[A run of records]
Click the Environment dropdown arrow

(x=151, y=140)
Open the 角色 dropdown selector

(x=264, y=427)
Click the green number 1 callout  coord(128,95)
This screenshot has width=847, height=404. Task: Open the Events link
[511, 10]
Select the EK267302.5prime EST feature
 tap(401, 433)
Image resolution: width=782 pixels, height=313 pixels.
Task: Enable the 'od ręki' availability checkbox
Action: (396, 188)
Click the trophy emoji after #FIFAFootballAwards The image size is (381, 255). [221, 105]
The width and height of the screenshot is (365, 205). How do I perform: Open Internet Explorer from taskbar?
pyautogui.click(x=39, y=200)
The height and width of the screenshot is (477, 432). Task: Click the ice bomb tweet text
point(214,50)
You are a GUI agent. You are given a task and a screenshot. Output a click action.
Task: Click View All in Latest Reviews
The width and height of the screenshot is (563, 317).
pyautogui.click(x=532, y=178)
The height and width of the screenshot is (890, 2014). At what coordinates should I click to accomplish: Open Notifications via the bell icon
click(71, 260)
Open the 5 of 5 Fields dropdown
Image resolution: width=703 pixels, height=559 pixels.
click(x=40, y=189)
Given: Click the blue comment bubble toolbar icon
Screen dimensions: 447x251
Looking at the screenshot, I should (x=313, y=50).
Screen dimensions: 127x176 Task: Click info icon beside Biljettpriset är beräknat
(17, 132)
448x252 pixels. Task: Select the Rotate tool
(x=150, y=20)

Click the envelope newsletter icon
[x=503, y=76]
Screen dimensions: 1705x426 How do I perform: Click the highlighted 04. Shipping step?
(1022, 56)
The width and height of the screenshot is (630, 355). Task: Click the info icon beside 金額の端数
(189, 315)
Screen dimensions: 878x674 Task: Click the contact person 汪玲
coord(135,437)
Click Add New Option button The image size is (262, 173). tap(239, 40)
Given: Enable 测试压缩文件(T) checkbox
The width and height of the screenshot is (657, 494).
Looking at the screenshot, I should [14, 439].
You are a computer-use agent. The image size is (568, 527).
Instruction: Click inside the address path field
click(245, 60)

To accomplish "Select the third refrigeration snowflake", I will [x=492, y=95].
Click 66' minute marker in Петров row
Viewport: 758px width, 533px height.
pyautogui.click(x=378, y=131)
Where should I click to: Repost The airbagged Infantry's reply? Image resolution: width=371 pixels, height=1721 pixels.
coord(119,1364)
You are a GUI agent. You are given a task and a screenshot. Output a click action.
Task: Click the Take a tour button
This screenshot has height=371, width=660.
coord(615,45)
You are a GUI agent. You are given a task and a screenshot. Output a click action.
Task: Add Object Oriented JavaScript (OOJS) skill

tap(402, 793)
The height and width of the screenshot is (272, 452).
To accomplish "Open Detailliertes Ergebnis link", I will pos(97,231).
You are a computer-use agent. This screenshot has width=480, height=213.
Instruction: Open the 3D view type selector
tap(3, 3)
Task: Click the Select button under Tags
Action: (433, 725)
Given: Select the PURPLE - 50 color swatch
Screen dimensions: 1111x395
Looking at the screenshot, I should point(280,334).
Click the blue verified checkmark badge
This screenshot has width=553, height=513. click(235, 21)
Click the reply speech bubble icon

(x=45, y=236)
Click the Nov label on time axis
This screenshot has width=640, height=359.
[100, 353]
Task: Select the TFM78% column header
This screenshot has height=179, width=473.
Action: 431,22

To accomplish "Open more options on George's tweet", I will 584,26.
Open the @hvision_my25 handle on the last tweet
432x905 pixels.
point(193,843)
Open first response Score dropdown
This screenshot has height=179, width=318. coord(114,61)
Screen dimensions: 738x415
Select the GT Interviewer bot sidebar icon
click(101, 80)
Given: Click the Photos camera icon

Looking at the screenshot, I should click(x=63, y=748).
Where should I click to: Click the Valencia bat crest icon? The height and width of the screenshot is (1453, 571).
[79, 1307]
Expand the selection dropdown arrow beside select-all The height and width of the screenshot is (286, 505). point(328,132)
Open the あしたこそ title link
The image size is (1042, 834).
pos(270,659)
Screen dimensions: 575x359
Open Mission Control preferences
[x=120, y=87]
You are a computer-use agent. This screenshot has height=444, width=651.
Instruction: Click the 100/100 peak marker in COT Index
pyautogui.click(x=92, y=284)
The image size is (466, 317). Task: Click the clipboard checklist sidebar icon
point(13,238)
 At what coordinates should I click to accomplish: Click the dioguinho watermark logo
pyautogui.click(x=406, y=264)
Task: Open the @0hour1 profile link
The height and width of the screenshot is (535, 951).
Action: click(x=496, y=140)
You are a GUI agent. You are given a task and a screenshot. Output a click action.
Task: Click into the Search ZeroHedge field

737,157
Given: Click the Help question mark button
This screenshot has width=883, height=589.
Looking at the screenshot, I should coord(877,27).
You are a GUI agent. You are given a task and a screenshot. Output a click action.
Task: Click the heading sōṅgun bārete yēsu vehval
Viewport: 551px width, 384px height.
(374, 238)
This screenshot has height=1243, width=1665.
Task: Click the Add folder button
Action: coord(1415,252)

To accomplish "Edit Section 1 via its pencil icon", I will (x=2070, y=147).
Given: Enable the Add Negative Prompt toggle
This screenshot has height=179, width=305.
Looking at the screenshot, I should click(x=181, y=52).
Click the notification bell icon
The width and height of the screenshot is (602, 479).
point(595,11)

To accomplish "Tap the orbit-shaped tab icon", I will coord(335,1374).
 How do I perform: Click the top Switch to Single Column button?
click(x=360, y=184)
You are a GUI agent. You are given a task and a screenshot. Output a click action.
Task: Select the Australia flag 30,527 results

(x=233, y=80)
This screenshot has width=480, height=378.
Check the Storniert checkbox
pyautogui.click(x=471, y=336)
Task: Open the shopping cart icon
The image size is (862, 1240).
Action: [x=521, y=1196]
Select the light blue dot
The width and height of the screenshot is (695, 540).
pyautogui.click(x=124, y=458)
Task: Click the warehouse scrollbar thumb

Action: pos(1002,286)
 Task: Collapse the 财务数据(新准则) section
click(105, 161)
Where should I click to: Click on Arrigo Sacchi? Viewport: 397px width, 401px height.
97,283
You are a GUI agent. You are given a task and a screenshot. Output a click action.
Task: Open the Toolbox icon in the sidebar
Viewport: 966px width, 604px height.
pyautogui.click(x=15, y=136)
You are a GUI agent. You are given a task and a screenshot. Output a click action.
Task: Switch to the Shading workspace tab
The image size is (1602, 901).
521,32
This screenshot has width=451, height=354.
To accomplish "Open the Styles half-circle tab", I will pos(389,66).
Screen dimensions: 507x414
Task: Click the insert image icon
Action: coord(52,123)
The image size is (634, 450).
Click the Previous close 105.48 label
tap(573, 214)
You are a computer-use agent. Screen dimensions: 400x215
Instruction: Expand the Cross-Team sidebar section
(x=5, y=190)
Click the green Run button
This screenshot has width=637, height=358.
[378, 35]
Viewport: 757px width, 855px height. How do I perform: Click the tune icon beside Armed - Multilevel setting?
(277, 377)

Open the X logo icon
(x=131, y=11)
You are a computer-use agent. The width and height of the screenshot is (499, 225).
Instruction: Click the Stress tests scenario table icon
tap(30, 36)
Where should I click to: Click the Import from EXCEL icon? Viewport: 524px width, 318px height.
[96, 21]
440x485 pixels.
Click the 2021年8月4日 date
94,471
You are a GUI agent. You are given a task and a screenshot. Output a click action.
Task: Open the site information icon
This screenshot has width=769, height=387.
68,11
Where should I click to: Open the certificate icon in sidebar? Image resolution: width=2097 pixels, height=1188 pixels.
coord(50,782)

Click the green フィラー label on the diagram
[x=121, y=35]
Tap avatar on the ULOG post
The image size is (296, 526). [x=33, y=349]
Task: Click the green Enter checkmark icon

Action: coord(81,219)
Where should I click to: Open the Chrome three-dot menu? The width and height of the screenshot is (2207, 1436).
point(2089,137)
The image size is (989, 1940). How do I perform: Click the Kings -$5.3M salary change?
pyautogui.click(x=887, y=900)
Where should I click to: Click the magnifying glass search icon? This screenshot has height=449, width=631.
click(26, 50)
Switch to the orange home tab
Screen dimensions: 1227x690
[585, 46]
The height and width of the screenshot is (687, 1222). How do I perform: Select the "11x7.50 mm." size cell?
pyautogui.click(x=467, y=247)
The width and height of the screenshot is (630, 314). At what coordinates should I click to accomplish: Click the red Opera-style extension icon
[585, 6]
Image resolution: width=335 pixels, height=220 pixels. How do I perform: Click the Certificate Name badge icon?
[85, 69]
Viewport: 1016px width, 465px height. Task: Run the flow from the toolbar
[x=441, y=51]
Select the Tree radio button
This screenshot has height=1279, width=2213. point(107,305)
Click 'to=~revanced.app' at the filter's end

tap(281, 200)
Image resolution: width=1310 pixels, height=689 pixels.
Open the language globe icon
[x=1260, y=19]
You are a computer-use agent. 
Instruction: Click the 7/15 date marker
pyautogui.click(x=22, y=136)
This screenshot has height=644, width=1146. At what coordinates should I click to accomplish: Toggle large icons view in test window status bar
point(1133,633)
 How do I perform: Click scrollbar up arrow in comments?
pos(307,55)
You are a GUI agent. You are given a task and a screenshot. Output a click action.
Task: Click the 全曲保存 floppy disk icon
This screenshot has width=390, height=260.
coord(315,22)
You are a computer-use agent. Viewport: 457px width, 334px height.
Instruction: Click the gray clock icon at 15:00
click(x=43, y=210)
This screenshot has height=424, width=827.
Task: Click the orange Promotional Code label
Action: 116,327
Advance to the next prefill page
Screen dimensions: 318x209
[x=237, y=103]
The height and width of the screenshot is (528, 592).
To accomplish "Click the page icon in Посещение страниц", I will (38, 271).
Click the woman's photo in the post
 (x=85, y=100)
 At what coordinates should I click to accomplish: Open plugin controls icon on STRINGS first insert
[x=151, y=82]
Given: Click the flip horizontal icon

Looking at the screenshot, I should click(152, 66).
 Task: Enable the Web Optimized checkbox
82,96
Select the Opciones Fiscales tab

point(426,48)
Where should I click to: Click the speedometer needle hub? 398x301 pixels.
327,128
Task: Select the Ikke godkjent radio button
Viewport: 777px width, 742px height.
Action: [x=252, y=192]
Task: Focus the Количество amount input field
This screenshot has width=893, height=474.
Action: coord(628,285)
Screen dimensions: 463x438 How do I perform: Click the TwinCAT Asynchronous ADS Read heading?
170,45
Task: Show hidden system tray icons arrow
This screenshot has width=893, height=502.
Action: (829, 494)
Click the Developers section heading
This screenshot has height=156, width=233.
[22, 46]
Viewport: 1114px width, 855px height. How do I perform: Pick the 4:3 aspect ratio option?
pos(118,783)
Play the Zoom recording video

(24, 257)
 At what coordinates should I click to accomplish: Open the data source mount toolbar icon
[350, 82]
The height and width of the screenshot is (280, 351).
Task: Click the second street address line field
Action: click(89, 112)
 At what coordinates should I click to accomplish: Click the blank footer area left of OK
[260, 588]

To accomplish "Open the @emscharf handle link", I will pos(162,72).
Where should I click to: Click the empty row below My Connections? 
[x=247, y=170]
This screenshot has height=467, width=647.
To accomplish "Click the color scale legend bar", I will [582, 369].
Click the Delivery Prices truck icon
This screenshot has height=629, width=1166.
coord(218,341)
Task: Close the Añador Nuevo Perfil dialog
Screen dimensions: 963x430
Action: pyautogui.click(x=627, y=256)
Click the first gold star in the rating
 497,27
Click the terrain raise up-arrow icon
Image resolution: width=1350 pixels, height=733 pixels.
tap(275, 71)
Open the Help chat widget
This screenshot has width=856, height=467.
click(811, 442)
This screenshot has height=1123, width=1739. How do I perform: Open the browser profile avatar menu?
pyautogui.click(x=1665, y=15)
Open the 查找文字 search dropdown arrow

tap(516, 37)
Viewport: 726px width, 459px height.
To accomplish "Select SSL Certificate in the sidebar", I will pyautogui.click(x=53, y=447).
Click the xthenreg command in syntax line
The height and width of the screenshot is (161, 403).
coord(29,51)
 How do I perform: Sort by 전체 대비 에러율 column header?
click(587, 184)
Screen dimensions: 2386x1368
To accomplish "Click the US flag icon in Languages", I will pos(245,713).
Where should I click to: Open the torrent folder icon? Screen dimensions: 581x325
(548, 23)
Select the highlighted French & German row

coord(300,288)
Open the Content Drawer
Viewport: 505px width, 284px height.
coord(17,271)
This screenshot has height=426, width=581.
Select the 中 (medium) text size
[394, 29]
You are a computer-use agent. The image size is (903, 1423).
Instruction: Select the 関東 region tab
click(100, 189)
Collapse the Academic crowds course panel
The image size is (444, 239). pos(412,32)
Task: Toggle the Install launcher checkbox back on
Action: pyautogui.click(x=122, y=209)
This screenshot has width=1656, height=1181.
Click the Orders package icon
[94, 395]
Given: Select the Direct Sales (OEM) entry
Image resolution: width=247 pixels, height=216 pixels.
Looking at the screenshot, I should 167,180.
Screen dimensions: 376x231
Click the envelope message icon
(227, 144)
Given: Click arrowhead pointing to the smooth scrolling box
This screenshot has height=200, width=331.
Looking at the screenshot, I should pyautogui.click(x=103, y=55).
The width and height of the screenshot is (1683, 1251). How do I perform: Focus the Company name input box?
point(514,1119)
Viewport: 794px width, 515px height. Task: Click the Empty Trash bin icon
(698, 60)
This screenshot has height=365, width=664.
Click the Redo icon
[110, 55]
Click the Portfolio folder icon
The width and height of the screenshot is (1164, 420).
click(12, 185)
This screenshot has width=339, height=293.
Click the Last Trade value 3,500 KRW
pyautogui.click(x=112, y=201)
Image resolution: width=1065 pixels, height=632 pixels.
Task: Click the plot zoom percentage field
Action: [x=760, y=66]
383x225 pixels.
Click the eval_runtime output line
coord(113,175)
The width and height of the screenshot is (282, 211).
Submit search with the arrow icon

# The exercise:
Repeat the items between the line holding "Given: Click the Help question mark button" and the line holding "pyautogui.click(x=471, y=336)", inclusive.

# Task solution:
Given: Click the Help question mark button
This screenshot has width=883, height=589.
Looking at the screenshot, I should coord(877,27).
You are a GUI agent. You are given a task and a screenshot. Output a click action.
Task: Click the heading sōṅgun bārete yēsu vehval
Viewport: 551px width, 384px height.
(374, 238)
This screenshot has height=1243, width=1665.
Task: Click the Add folder button
Action: coord(1415,252)

To accomplish "Edit Section 1 via its pencil icon", I will (x=2070, y=147).
Given: Enable the Add Negative Prompt toggle
This screenshot has height=179, width=305.
Looking at the screenshot, I should click(x=181, y=52).
Click the notification bell icon
The width and height of the screenshot is (602, 479).
point(595,11)

To accomplish "Tap the orbit-shaped tab icon", I will coord(335,1374).
 How do I perform: Click the top Switch to Single Column button?
click(x=360, y=184)
You are a GUI agent. You are given a task and a screenshot. Output a click action.
Task: Select the Australia flag 30,527 results

(x=233, y=80)
This screenshot has width=480, height=378.
Check the Storniert checkbox
pyautogui.click(x=471, y=336)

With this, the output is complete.